En revanche, il convient d’ordonner à la SA GROUPE APR de remettre à Madame A C les documents de fin de contrat conformes à la présente décision.
* Sur l’article 700 du Code de Procédure Civile et les dépens :
Selon l’article 696 du Code de Procédure Civile, la partie perdante est condamnée aux dépens. Il convient en conséquence de condamner la SA GROUPE APR aux entiers dépens.

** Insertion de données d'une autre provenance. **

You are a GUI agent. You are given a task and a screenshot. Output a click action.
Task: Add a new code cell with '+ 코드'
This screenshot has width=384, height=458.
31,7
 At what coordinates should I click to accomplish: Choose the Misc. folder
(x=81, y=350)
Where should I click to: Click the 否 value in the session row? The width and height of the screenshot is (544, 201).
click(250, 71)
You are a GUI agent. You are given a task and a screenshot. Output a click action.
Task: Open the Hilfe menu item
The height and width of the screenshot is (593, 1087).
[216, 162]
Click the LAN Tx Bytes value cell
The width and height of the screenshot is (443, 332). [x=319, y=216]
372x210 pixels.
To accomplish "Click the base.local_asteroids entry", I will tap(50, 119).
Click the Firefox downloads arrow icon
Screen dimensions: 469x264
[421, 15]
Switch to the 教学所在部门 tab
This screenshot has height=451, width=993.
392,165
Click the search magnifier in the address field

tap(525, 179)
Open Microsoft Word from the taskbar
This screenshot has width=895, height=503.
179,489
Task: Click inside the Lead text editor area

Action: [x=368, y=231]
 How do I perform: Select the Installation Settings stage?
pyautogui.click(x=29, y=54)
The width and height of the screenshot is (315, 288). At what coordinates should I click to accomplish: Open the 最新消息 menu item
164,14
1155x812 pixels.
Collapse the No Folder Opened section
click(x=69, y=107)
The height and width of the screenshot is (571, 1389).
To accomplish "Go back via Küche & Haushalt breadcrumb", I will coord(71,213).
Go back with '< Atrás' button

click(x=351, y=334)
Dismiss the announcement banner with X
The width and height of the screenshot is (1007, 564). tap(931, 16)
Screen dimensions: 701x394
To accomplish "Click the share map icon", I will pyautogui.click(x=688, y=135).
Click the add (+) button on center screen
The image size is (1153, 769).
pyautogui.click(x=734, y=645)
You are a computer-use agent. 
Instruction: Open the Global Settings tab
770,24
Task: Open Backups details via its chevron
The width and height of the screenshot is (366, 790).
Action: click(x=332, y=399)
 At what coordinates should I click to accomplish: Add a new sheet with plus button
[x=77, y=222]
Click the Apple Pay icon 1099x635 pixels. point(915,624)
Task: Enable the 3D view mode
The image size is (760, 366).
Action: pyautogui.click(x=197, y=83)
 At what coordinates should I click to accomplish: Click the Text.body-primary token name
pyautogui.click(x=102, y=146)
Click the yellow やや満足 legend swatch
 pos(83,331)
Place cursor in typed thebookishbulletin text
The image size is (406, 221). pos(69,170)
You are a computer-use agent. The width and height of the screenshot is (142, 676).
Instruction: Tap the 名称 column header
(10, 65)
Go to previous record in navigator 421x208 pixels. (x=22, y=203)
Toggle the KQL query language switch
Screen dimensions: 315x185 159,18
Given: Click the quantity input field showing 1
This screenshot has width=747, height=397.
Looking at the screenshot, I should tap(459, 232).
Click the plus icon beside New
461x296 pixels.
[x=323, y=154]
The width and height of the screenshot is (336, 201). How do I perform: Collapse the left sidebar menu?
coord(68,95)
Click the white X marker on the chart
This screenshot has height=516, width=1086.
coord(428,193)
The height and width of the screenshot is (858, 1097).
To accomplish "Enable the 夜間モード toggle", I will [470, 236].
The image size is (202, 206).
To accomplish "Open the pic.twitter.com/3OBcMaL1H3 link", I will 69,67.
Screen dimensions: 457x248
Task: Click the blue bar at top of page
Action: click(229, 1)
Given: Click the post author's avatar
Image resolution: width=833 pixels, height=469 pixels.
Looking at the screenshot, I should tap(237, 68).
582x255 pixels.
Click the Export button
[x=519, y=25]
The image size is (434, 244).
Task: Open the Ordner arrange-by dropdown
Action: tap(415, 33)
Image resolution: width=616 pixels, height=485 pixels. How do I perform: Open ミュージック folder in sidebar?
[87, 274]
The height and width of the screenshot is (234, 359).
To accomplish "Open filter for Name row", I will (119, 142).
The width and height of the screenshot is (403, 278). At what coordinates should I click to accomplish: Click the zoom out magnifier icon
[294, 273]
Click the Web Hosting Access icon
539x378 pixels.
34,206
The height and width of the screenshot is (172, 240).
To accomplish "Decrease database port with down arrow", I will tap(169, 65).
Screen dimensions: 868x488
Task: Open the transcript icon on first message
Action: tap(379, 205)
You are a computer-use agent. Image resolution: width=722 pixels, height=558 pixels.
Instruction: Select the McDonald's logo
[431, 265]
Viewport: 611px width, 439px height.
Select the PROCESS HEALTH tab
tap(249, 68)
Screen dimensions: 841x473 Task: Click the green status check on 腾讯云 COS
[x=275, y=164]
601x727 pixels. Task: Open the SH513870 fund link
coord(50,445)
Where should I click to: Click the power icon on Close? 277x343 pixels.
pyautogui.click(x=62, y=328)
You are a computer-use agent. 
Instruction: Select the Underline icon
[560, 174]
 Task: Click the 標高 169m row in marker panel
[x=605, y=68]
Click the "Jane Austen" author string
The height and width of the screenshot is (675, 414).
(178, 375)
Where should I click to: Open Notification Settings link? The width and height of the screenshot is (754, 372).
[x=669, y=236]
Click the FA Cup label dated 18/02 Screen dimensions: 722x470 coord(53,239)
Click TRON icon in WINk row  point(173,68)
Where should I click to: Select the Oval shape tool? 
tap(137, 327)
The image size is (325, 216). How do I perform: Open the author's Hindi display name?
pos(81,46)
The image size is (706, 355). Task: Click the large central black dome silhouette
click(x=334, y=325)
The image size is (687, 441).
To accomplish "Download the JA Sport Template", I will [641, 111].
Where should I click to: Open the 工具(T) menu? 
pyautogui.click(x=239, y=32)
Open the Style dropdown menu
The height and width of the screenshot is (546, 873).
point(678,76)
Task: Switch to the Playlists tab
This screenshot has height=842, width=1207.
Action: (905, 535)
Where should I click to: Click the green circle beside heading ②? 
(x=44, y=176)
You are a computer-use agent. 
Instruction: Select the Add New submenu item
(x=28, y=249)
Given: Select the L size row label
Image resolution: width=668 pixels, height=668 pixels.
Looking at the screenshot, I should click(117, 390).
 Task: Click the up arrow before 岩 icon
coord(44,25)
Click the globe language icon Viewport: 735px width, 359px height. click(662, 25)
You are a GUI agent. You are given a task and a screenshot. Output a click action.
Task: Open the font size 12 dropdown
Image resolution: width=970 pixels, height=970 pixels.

Enfin, il convient de condamner la SA GROUPE APR à verser à Madame A C la somme de 1.000 € en application de l’article 700 du Code de Procédure Civile. La SA GROUPE APR sera en revanche déboutée de sa demande fondée de ce chef.
PAR CES MOTIFS
La cour, statuant publiquement, contradictoirement et en dernier ressort, par mise à disposition de l’arrêt au greffe de la cour :
— CONFIRME le jugement du 12 septembre 2012 rendu par le Conseil de Prud’hommes de PAU, section commerce, en ce qu’il a':
— rejeté les demandes de Madame A C relatives aux irrégularités de la procédure d’avertissement et de licenciement';
— condamné la SA GROUPE APR à verser à Madame C A les sommes de':
* 726,50 € en règlement de la mise à pied et 72,65€ pour les congés payés afférents ;
* 2.484 € au titre de l’indemnité de préavis et 248,40 € pour les congés payés afférents ;
* 871,80 € au titre de l’indemnité de licenciement ;
— ordonné à l’employeur de délivrer à la salariée les documents sociaux conformes à la décision dont bulletin de salaire, certificat de travail et attestation I J ;
— L’INFIRME pour le surplus.
STATUANT A NOUVEAU :
— ANNULE l’avertissement prononcé le 30 mai 2007 par la SA GROUPE APR à l’encontre de Madame A C ;
— CONDAMNE la SA GROUPE APR à verser à Madame A C la somme de 200€ à titre de dommages et intérêts ;
— DIT le licenciement de Madame A C sans cause réelle et sérieuse ;
— CONDAMNE la SA GROUPE APR à verser à Madame A C la somme de 9.010 € de dommages et intérêts pour licenciement sans cause réelle sérieuse ;
— CONDAMNE la SA GROUPE APR à verser à Madame A C la somme de 2.500 € à titre de dommages et intérêts pour préjudice distinct ;
— DÉBOUTE Madame A C de sa demande relative à la production de pièces ;
— ORDONNE à la SA GROUPE APR de remettre à Madame A C les documents de fin de contrat conformes à la présente décision ;
— ORDONNE à la SA GROUPE APR de rembourser au Pôle J concerné les indemnités de chômage versées à Madame A C, du jour de son licenciement au jour de la présente décision, dans la limite de six mois d’indemnités de chômage ; Y AJOUTANT :
— CONDAMNE la SA GROUPE APR à verser à Madame A C la somme de 1.000€ sur le fondement de l’article 700 du Code de Procédure Civile ;
— DÉBOUTE la SA GROUPE APR de sa demande fondée de ce chef ;
— CONDAMNE la SA GROUPE APR aux entiers dépens.
Arrêt signé par Madame THEATE, Présidente, et par Madame HAUGUEL, greffière, à laquelle la minute de la décision a été remise par le magistrat signataire.